__Work to complete__. Convert the records into a Markdown table with the columns Row and Line. Number each row and leave out blank lines.

Recorded data
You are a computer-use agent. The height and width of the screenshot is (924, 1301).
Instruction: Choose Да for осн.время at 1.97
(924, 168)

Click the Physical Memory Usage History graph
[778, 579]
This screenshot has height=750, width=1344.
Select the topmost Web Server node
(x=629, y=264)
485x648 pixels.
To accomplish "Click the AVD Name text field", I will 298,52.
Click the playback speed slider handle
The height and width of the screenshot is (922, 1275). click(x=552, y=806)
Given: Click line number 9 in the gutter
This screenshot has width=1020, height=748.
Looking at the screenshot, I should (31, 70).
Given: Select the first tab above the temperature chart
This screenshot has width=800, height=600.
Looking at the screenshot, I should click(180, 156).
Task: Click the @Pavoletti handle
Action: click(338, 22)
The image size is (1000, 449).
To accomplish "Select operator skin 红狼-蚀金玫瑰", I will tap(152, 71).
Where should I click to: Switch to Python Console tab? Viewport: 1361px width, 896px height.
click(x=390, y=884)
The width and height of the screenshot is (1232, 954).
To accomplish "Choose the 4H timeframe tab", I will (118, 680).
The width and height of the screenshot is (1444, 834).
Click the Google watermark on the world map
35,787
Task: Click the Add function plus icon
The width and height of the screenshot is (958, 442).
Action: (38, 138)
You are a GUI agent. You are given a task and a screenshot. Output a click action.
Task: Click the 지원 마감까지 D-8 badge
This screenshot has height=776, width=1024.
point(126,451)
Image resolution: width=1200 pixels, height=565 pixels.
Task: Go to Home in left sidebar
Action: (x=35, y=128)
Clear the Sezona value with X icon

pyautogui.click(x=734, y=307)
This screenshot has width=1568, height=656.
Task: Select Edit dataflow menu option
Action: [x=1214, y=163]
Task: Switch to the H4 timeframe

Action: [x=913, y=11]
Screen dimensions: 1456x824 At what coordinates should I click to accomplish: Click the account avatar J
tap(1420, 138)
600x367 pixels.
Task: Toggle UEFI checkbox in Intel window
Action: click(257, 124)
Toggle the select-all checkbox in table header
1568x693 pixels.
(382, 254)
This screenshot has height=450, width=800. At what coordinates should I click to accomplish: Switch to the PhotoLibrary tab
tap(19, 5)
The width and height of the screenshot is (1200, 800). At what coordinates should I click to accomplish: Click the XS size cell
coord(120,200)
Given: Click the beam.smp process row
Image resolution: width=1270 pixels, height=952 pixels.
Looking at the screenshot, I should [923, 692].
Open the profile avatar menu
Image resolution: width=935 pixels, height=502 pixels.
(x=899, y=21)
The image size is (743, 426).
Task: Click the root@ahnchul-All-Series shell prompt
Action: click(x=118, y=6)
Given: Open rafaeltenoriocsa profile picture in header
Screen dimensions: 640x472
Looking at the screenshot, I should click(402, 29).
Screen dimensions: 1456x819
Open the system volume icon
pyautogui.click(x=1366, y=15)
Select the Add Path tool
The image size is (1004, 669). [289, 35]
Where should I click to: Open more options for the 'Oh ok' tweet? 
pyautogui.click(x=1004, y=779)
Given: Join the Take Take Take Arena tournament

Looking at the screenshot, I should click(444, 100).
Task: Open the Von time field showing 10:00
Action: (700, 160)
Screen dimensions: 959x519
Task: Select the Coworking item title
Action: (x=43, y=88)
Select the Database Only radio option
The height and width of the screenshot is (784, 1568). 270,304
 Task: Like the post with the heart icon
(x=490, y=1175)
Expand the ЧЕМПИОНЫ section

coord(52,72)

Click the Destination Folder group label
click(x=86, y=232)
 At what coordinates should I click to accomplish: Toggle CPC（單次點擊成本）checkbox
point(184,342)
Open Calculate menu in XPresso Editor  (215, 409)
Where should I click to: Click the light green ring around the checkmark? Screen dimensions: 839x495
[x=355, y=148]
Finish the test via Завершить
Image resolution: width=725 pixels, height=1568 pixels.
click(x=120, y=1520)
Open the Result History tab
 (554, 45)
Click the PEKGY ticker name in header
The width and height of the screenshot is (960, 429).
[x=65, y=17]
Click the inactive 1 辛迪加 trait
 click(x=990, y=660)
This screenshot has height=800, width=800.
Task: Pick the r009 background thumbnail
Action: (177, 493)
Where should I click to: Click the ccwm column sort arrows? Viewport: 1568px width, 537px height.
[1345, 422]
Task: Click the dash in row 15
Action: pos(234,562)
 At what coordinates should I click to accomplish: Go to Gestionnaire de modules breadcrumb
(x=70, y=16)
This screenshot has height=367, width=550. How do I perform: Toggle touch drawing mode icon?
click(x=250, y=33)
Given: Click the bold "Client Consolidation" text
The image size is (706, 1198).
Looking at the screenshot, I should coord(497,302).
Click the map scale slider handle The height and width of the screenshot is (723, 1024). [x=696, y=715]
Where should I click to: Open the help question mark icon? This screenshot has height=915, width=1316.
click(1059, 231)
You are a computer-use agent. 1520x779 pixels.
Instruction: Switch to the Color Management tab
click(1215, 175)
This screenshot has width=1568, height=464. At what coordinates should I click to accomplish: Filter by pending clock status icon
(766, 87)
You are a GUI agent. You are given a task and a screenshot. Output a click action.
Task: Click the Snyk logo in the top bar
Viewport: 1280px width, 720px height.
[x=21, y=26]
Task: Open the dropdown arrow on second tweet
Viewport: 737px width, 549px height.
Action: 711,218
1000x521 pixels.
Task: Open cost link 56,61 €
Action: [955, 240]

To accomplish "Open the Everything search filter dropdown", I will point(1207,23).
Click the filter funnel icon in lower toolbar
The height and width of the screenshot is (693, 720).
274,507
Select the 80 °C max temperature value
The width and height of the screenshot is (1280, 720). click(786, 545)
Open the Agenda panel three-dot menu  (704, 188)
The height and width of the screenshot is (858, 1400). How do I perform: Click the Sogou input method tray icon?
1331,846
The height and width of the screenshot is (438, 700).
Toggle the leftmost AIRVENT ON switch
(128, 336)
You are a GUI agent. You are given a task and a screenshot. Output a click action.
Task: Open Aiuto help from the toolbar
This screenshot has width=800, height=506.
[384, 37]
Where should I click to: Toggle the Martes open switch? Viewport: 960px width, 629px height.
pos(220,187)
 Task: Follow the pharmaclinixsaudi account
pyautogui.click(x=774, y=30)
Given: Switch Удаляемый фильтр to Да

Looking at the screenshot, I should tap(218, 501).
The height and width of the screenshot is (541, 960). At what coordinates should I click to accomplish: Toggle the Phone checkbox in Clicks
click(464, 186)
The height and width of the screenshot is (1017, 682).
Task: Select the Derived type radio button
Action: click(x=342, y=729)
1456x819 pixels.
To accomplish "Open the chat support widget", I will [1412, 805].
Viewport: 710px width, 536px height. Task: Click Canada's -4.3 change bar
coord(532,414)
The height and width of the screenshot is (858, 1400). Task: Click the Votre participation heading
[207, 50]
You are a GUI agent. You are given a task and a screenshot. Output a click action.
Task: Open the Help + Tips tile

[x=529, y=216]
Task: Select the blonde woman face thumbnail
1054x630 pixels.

__Right answer__.
| Row | Line |
|---|---|
| 1 | You are a computer-use agent. The height and width of the screenshot is (924, 1301). |
| 2 | Instruction: Choose Да for осн.время at 1.97 |
| 3 | (924, 168) |
| 4 | Click the Physical Memory Usage History graph |
| 5 | [778, 579] |
| 6 | This screenshot has height=750, width=1344. |
| 7 | Select the topmost Web Server node |
| 8 | (x=629, y=264) |
| 9 | 485x648 pixels. |
| 10 | To accomplish "Click the AVD Name text field", I will 298,52. |
| 11 | Click the playback speed slider handle |
| 12 | The height and width of the screenshot is (922, 1275). click(x=552, y=806) |
| 13 | Given: Click line number 9 in the gutter |
| 14 | This screenshot has width=1020, height=748. |
| 15 | Looking at the screenshot, I should (31, 70). |
| 16 | Given: Select the first tab above the temperature chart |
| 17 | This screenshot has width=800, height=600. |
| 18 | Looking at the screenshot, I should click(180, 156). |
| 19 | Task: Click the @Pavoletti handle |
| 20 | Action: click(338, 22) |
| 21 | The image size is (1000, 449). |
| 22 | To accomplish "Select operator skin 红狼-蚀金玫瑰", I will tap(152, 71). |
| 23 | Where should I click to: Switch to Python Console tab? Viewport: 1361px width, 896px height. |
| 24 | click(x=390, y=884) |
| 25 | The width and height of the screenshot is (1232, 954). |
| 26 | To accomplish "Choose the 4H timeframe tab", I will (118, 680). |
| 27 | The width and height of the screenshot is (1444, 834). |
| 28 | Click the Google watermark on the world map |
| 29 | 35,787 |
| 30 | Task: Click the Add function plus icon |
| 31 | The width and height of the screenshot is (958, 442). |
| 32 | Action: (38, 138) |
| 33 | You are a GUI agent. You are given a task and a screenshot. Output a click action. |
| 34 | Task: Click the 지원 마감까지 D-8 badge |
| 35 | This screenshot has height=776, width=1024. |
| 36 | point(126,451) |
| 37 | Image resolution: width=1200 pixels, height=565 pixels. |
| 38 | Task: Go to Home in left sidebar |
| 39 | Action: (x=35, y=128) |
| 40 | Clear the Sezona value with X icon |
| 41 | pyautogui.click(x=734, y=307) |
| 42 | This screenshot has width=1568, height=656. |
| 43 | Task: Select Edit dataflow menu option |
| 44 | Action: [x=1214, y=163] |
| 45 | Task: Switch to the H4 timeframe |
| 46 | Action: [x=913, y=11] |
| 47 | Screen dimensions: 1456x824 At what coordinates should I click to accomplish: Click the account avatar J |
| 48 | tap(1420, 138) |
| 49 | 600x367 pixels. |
| 50 | Task: Toggle UEFI checkbox in Intel window |
| 51 | Action: click(257, 124) |
| 52 | Toggle the select-all checkbox in table header |
| 53 | 1568x693 pixels. |
| 54 | (382, 254) |
| 55 | This screenshot has height=450, width=800. At what coordinates should I click to accomplish: Switch to the PhotoLibrary tab |
| 56 | tap(19, 5) |
| 57 | The width and height of the screenshot is (1200, 800). At what coordinates should I click to accomplish: Click the XS size cell |
| 58 | coord(120,200) |
| 59 | Given: Click the beam.smp process row |
| 60 | Image resolution: width=1270 pixels, height=952 pixels. |
| 61 | Looking at the screenshot, I should [923, 692]. |
| 62 | Open the profile avatar menu |
| 63 | Image resolution: width=935 pixels, height=502 pixels. |
| 64 | (x=899, y=21) |
| 65 | The image size is (743, 426). |
| 66 | Task: Click the root@ahnchul-All-Series shell prompt |
| 67 | Action: click(x=118, y=6) |
| 68 | Given: Open rafaeltenoriocsa profile picture in header |
| 69 | Screen dimensions: 640x472 |
| 70 | Looking at the screenshot, I should click(402, 29). |
| 71 | Screen dimensions: 1456x819 |
| 72 | Open the system volume icon |
| 73 | pyautogui.click(x=1366, y=15) |
| 74 | Select the Add Path tool |
| 75 | The image size is (1004, 669). [289, 35] |
| 76 | Where should I click to: Open more options for the 'Oh ok' tweet?  |
| 77 | pyautogui.click(x=1004, y=779) |
| 78 | Given: Join the Take Take Take Arena tournament |
| 79 | Looking at the screenshot, I should click(444, 100). |
| 80 | Task: Open the Von time field showing 10:00 |
| 81 | Action: (700, 160) |
| 82 | Screen dimensions: 959x519 |
| 83 | Task: Select the Coworking item title |
| 84 | Action: (x=43, y=88) |
| 85 | Select the Database Only radio option |
| 86 | The height and width of the screenshot is (784, 1568). 270,304 |
| 87 |  Task: Like the post with the heart icon |
| 88 | (x=490, y=1175) |
| 89 | Expand the ЧЕМПИОНЫ section |
| 90 | coord(52,72) |
| 91 | Click the Destination Folder group label |
| 92 | click(x=86, y=232) |
| 93 |  At what coordinates should I click to accomplish: Toggle CPC（單次點擊成本）checkbox |
| 94 | point(184,342) |
| 95 | Open Calculate menu in XPresso Editor  (215, 409) |
| 96 | Where should I click to: Click the light green ring around the checkmark? Screen dimensions: 839x495 |
| 97 | [x=355, y=148] |
| 98 | Finish the test via Завершить |
| 99 | Image resolution: width=725 pixels, height=1568 pixels. |
| 100 | click(x=120, y=1520) |
| 101 | Open the Result History tab |
| 102 |  (554, 45) |
| 103 | Click the PEKGY ticker name in header |
| 104 | The width and height of the screenshot is (960, 429). |
| 105 | [x=65, y=17] |
| 106 | Click the inactive 1 辛迪加 trait |
| 107 |  click(x=990, y=660) |
| 108 | This screenshot has height=800, width=800. |
| 109 | Task: Pick the r009 background thumbnail |
| 110 | Action: (177, 493) |
| 111 | Where should I click to: Click the ccwm column sort arrows? Viewport: 1568px width, 537px height. |
| 112 | [1345, 422] |
| 113 | Task: Click the dash in row 15 |
| 114 | Action: pos(234,562) |
| 115 |  At what coordinates should I click to accomplish: Go to Gestionnaire de modules breadcrumb |
| 116 | (x=70, y=16) |
| 117 | This screenshot has height=367, width=550. How do I perform: Toggle touch drawing mode icon? |
| 118 | click(x=250, y=33) |
| 119 | Given: Click the bold "Client Consolidation" text |
| 120 | The image size is (706, 1198). |
| 121 | Looking at the screenshot, I should coord(497,302). |
| 122 | Click the map scale slider handle The height and width of the screenshot is (723, 1024). [x=696, y=715] |
| 123 | Where should I click to: Open the help question mark icon? This screenshot has height=915, width=1316. |
| 124 | click(1059, 231) |
| 125 | You are a computer-use agent. 1520x779 pixels. |
| 126 | Instruction: Switch to the Color Management tab |
| 127 | click(1215, 175) |
| 128 | This screenshot has width=1568, height=464. At what coordinates should I click to accomplish: Filter by pending clock status icon |
| 129 | (766, 87) |
| 130 | You are a GUI agent. You are given a task and a screenshot. Output a click action. |
| 131 | Task: Click the Snyk logo in the top bar |
| 132 | Viewport: 1280px width, 720px height. |
| 133 | [x=21, y=26] |
| 134 | Task: Open the dropdown arrow on second tweet |
| 135 | Viewport: 737px width, 549px height. |
| 136 | Action: 711,218 |
| 137 | 1000x521 pixels. |
| 138 | Task: Open cost link 56,61 € |
| 139 | Action: [955, 240] |
| 140 | To accomplish "Open the Everything search filter dropdown", I will point(1207,23). |
| 141 | Click the filter funnel icon in lower toolbar |
| 142 | The height and width of the screenshot is (693, 720). |
| 143 | 274,507 |
| 144 | Select the 80 °C max temperature value |
| 145 | The width and height of the screenshot is (1280, 720). click(786, 545) |
| 146 | Open the Agenda panel three-dot menu  (704, 188) |
| 147 | The height and width of the screenshot is (858, 1400). How do I perform: Click the Sogou input method tray icon? |
| 148 | 1331,846 |
| 149 | The height and width of the screenshot is (438, 700). |
| 150 | Toggle the leftmost AIRVENT ON switch |
| 151 | (128, 336) |
| 152 | You are a GUI agent. You are given a task and a screenshot. Output a click action. |
| 153 | Task: Open Aiuto help from the toolbar |
| 154 | This screenshot has width=800, height=506. |
| 155 | [384, 37] |
| 156 | Where should I click to: Toggle the Martes open switch? Viewport: 960px width, 629px height. |
| 157 | pos(220,187) |
| 158 |  Task: Follow the pharmaclinixsaudi account |
| 159 | pyautogui.click(x=774, y=30) |
| 160 | Given: Switch Удаляемый фильтр to Да |
| 161 | Looking at the screenshot, I should tap(218, 501). |
| 162 | The height and width of the screenshot is (541, 960). At what coordinates should I click to accomplish: Toggle the Phone checkbox in Clicks |
| 163 | click(464, 186) |
| 164 | The height and width of the screenshot is (1017, 682). |
| 165 | Task: Select the Derived type radio button |
| 166 | Action: click(x=342, y=729) |
| 167 | 1456x819 pixels. |
| 168 | To accomplish "Open the chat support widget", I will [1412, 805]. |
| 169 | Viewport: 710px width, 536px height. Task: Click Canada's -4.3 change bar |
| 170 | coord(532,414) |
| 171 | The height and width of the screenshot is (858, 1400). Task: Click the Votre participation heading |
| 172 | [207, 50] |
| 173 | You are a GUI agent. You are given a task and a screenshot. Output a click action. |
| 174 | Task: Open the Help + Tips tile |
| 175 | [x=529, y=216] |
| 176 | Task: Select the blonde woman face thumbnail |
| 177 | 1054x630 pixels. |